▸ ТЕКСТ ДЛЯ АНАЛИЗА
________________________________________

В конце декабря 1917 г. на Дону вспыхнул мятеж генерала Каледина. Захватив Ростов-на-Дону, казаки Каледина повели наступление на Донбасс, угрожая отрезать центральные районы России от основных источников угля и нефти, от основных продовольственных районов. В начале 1918 г. латышские стрелки получили письмо Главнокомандующего советскими войсками на юге России В. А. Антонова-Овсеенко с просьбой прийти на помощь донецким пролетариям в борьбе с Калединым. Об этом же просил их и председатель СНК В.И. Ленин.

________________________________________

▸ ИСХОДНЫЕ ДАННЫЕ
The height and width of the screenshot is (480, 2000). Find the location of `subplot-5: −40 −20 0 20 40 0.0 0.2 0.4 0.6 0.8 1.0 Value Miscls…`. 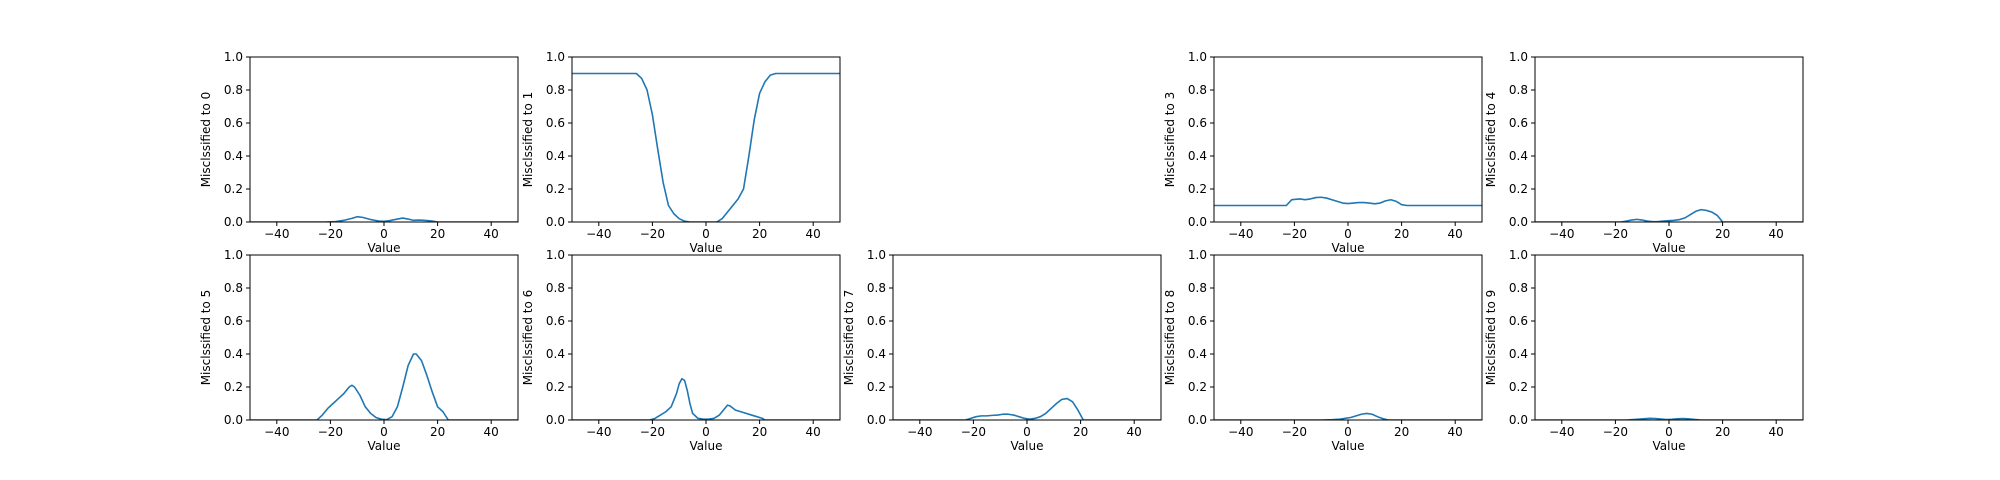

subplot-5: −40 −20 0 20 40 0.0 0.2 0.4 0.6 0.8 1.0 Value Miscls… is located at coordinates (359, 350).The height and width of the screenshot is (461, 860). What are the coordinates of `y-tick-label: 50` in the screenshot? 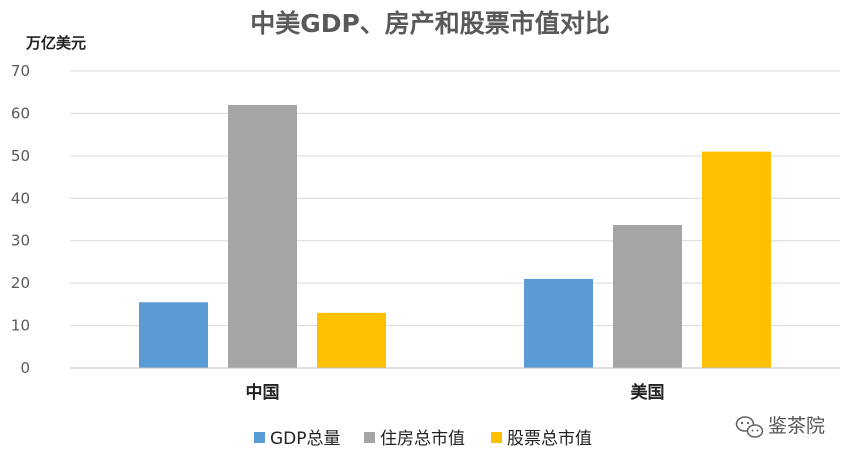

________________________________________

▸ УСЛОВИЯ ЗАДАНИЙ
- a) Перепишите из текста для анализа фрагмент от слов «В конце декабря» до слов «СНК В.И. Ленин.» включительно.
- b) Какой город, согласно тексту для анализа, захватили казаки Каледина?

▸ ОТВЕТЫ ПО ЗАДАНИЯМ
- a)
В конце декабря 1917 г. на Дону вспыхнул мятеж генерала Каледина. Захватив Ростов-на-Дону, казаки Каледина повели наступление на Донбасс, угрожая отрезать центральные районы России от основных источников угля и нефти, от основных продовольственных районов. В начале 1918 г. латышские стрелки получили письмо Главнокомандующего советскими войсками на юге России В. А. Антонова-Овсеенко с просьбой прийти на помощь донецким пролетариям в борьбе с Калединым. Об этом же просил их и председатель СНК В.И. Ленин.

- b) Ростов-на-Дону.